__What you will do__: Return all of the data below line for line, without changing anything.

Word and element location data

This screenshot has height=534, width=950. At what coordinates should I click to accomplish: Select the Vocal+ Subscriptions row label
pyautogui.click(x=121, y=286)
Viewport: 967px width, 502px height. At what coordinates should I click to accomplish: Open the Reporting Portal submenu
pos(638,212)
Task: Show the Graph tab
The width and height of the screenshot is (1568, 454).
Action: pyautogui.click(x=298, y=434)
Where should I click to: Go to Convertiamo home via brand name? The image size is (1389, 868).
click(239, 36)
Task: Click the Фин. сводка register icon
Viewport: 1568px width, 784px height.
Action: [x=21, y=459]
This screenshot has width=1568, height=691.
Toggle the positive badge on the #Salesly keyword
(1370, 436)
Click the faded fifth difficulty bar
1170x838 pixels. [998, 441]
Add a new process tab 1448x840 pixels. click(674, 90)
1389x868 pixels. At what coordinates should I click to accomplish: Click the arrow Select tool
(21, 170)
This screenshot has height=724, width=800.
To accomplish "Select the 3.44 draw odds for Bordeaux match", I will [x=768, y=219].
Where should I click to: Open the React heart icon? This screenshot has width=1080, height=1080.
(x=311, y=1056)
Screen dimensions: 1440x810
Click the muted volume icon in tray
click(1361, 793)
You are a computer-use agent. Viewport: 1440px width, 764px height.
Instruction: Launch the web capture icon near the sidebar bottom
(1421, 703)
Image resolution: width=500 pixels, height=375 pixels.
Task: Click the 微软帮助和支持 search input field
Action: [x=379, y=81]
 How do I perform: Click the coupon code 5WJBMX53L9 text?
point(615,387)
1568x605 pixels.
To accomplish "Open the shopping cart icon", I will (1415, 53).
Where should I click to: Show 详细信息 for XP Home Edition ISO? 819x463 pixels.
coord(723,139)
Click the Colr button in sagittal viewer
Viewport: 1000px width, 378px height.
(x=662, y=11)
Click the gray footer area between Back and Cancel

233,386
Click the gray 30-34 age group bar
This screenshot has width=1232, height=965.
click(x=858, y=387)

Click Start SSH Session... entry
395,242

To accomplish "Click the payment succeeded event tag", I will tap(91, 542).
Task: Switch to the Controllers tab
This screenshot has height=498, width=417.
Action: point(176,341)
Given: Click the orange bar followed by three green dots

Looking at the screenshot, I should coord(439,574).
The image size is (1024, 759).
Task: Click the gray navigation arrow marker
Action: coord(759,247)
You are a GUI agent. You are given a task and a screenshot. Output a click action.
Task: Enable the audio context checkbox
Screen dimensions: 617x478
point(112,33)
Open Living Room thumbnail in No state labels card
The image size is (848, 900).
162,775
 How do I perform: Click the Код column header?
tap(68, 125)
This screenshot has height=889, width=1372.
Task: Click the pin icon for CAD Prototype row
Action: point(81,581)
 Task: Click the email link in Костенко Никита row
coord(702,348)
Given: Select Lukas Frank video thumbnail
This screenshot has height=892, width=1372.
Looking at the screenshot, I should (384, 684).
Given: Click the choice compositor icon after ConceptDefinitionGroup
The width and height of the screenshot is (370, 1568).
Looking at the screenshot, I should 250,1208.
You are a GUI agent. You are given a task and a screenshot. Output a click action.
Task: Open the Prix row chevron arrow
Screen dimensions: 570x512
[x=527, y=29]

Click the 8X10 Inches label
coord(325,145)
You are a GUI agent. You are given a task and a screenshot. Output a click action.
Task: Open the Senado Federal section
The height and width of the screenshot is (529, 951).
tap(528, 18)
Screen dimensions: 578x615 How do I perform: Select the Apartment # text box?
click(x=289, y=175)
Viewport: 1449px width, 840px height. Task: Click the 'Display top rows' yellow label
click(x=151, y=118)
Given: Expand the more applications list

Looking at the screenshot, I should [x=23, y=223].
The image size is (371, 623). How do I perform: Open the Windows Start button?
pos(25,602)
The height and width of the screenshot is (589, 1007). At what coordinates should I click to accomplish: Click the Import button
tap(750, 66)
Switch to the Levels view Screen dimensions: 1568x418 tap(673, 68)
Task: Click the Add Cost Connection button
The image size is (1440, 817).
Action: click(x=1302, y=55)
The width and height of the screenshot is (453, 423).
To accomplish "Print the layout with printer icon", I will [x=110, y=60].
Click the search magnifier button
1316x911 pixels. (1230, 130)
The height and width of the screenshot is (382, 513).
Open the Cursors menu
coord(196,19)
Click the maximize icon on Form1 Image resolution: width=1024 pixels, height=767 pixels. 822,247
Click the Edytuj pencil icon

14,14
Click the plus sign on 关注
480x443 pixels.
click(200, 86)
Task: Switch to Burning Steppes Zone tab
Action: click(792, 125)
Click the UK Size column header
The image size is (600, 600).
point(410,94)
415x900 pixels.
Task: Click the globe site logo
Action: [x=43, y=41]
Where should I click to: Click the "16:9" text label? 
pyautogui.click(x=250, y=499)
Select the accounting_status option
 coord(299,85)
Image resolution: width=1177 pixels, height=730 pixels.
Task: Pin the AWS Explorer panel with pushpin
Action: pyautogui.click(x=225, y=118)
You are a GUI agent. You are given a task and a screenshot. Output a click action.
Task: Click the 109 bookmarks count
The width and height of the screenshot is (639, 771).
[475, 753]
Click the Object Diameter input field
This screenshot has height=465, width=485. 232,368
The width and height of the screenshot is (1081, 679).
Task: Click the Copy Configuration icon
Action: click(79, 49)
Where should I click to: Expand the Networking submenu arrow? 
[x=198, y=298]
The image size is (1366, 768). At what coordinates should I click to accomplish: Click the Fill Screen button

__Task answer__:
This screenshot has height=534, width=950. At what coordinates should I click to accomplish: Select the Vocal+ Subscriptions row label
pyautogui.click(x=121, y=286)
Viewport: 967px width, 502px height. At what coordinates should I click to accomplish: Open the Reporting Portal submenu
pos(638,212)
Task: Show the Graph tab
The width and height of the screenshot is (1568, 454).
Action: pyautogui.click(x=298, y=434)
Where should I click to: Go to Convertiamo home via brand name? The image size is (1389, 868).
click(239, 36)
Task: Click the Фин. сводка register icon
Viewport: 1568px width, 784px height.
Action: [x=21, y=459]
This screenshot has width=1568, height=691.
Toggle the positive badge on the #Salesly keyword
(1370, 436)
Click the faded fifth difficulty bar
1170x838 pixels. [998, 441]
Add a new process tab 1448x840 pixels. click(674, 90)
1389x868 pixels. At what coordinates should I click to accomplish: Click the arrow Select tool
(21, 170)
This screenshot has height=724, width=800.
To accomplish "Select the 3.44 draw odds for Bordeaux match", I will [x=768, y=219].
Where should I click to: Open the React heart icon? This screenshot has width=1080, height=1080.
(x=311, y=1056)
Screen dimensions: 1440x810
Click the muted volume icon in tray
click(1361, 793)
You are a computer-use agent. Viewport: 1440px width, 764px height.
Instruction: Launch the web capture icon near the sidebar bottom
(1421, 703)
Image resolution: width=500 pixels, height=375 pixels.
Task: Click the 微软帮助和支持 search input field
Action: [x=379, y=81]
 How do I perform: Click the coupon code 5WJBMX53L9 text?
point(615,387)
1568x605 pixels.
To accomplish "Open the shopping cart icon", I will (1415, 53).
Where should I click to: Show 详细信息 for XP Home Edition ISO? 819x463 pixels.
coord(723,139)
Click the Colr button in sagittal viewer
Viewport: 1000px width, 378px height.
(x=662, y=11)
Click the gray footer area between Back and Cancel

233,386
Click the gray 30-34 age group bar
This screenshot has width=1232, height=965.
click(x=858, y=387)

Click Start SSH Session... entry
395,242

To accomplish "Click the payment succeeded event tag", I will tap(91, 542).
Task: Switch to the Controllers tab
This screenshot has height=498, width=417.
Action: point(176,341)
Given: Click the orange bar followed by three green dots

Looking at the screenshot, I should coord(439,574).
The image size is (1024, 759).
Task: Click the gray navigation arrow marker
Action: coord(759,247)
You are a GUI agent. You are given a task and a screenshot. Output a click action.
Task: Enable the audio context checkbox
Screen dimensions: 617x478
point(112,33)
Open Living Room thumbnail in No state labels card
The image size is (848, 900).
162,775
 How do I perform: Click the Код column header?
tap(68, 125)
This screenshot has height=889, width=1372.
Task: Click the pin icon for CAD Prototype row
Action: point(81,581)
 Task: Click the email link in Костенко Никита row
coord(702,348)
Given: Select Lukas Frank video thumbnail
This screenshot has height=892, width=1372.
Looking at the screenshot, I should (384, 684).
Given: Click the choice compositor icon after ConceptDefinitionGroup
The width and height of the screenshot is (370, 1568).
Looking at the screenshot, I should 250,1208.
You are a GUI agent. You are given a task and a screenshot. Output a click action.
Task: Open the Prix row chevron arrow
Screen dimensions: 570x512
[x=527, y=29]

Click the 8X10 Inches label
coord(325,145)
You are a GUI agent. You are given a task and a screenshot. Output a click action.
Task: Open the Senado Federal section
The height and width of the screenshot is (529, 951).
tap(528, 18)
Screen dimensions: 578x615 How do I perform: Select the Apartment # text box?
click(x=289, y=175)
Viewport: 1449px width, 840px height. Task: Click the 'Display top rows' yellow label
click(x=151, y=118)
Given: Expand the more applications list

Looking at the screenshot, I should [x=23, y=223].
The image size is (371, 623). How do I perform: Open the Windows Start button?
pos(25,602)
The height and width of the screenshot is (589, 1007). At what coordinates should I click to accomplish: Click the Import button
tap(750, 66)
Switch to the Levels view Screen dimensions: 1568x418 tap(673, 68)
Task: Click the Add Cost Connection button
The image size is (1440, 817).
Action: click(x=1302, y=55)
The width and height of the screenshot is (453, 423).
To accomplish "Print the layout with printer icon", I will [x=110, y=60].
Click the search magnifier button
1316x911 pixels. (1230, 130)
The height and width of the screenshot is (382, 513).
Open the Cursors menu
coord(196,19)
Click the maximize icon on Form1 Image resolution: width=1024 pixels, height=767 pixels. 822,247
Click the Edytuj pencil icon

14,14
Click the plus sign on 关注
480x443 pixels.
click(200, 86)
Task: Switch to Burning Steppes Zone tab
Action: click(792, 125)
Click the UK Size column header
The image size is (600, 600).
point(410,94)
415x900 pixels.
Task: Click the globe site logo
Action: [x=43, y=41]
Where should I click to: Click the "16:9" text label? 
pyautogui.click(x=250, y=499)
Select the accounting_status option
 coord(299,85)
Image resolution: width=1177 pixels, height=730 pixels.
Task: Pin the AWS Explorer panel with pushpin
Action: pyautogui.click(x=225, y=118)
You are a GUI agent. You are given a task and a screenshot. Output a click action.
Task: Click the 109 bookmarks count
The width and height of the screenshot is (639, 771).
[475, 753]
Click the Object Diameter input field
This screenshot has height=465, width=485. 232,368
The width and height of the screenshot is (1081, 679).
Task: Click the Copy Configuration icon
Action: click(79, 49)
Where should I click to: Expand the Networking submenu arrow? 
[x=198, y=298]
The image size is (1366, 768). At what coordinates should I click to accomplish: Click the Fill Screen button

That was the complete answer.